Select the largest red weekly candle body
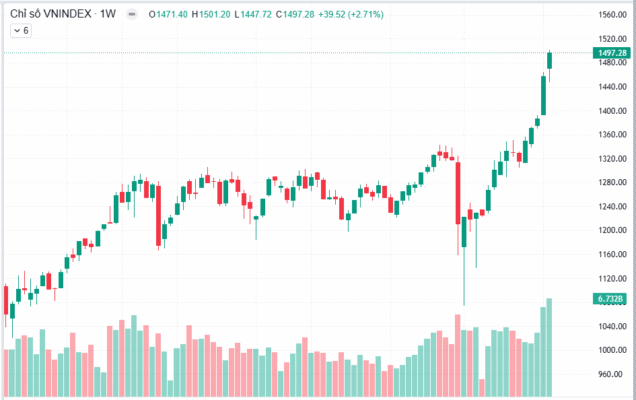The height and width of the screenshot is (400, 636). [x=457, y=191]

........

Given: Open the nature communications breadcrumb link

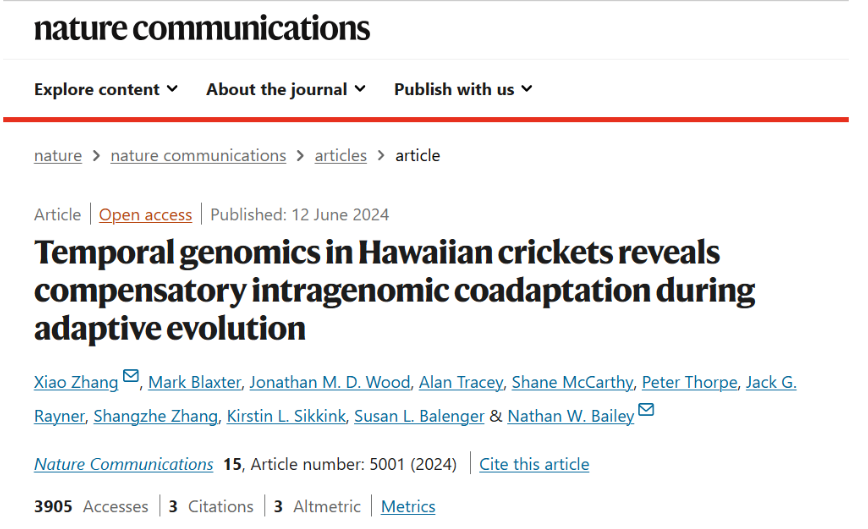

........

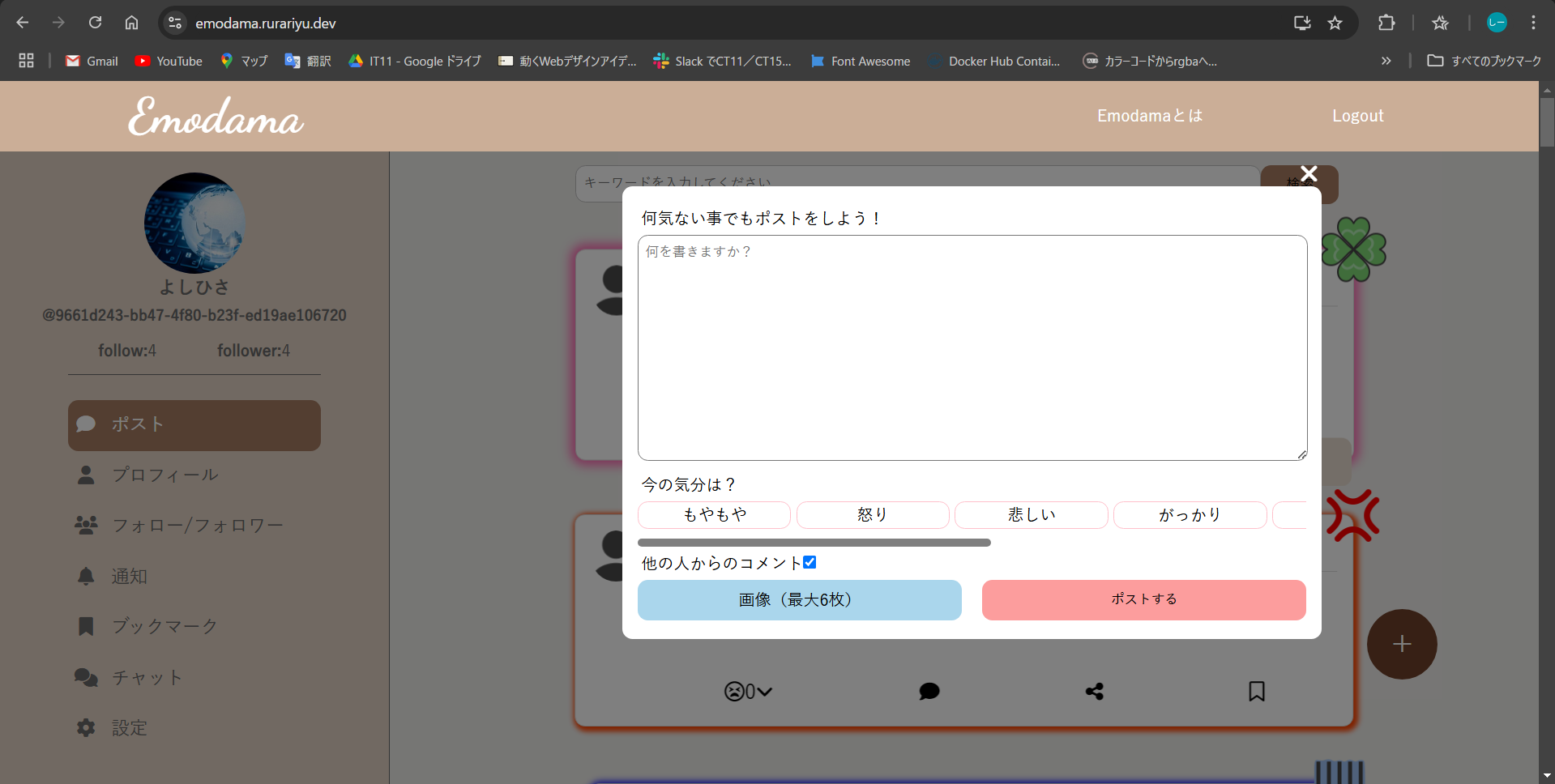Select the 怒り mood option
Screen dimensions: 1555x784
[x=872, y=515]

........

__STATED EXERCISE__. Switch "mood" to "emotion" in the stretch from the line containing "Select the 怒り mood option" through the line containing "[x=872, y=515]", and give back only those lines, otherwise unchanged, with the pictures left out.

__WRITTEN RESPONSE__.
Select the 怒り emotion option
Screen dimensions: 1555x784
[x=872, y=515]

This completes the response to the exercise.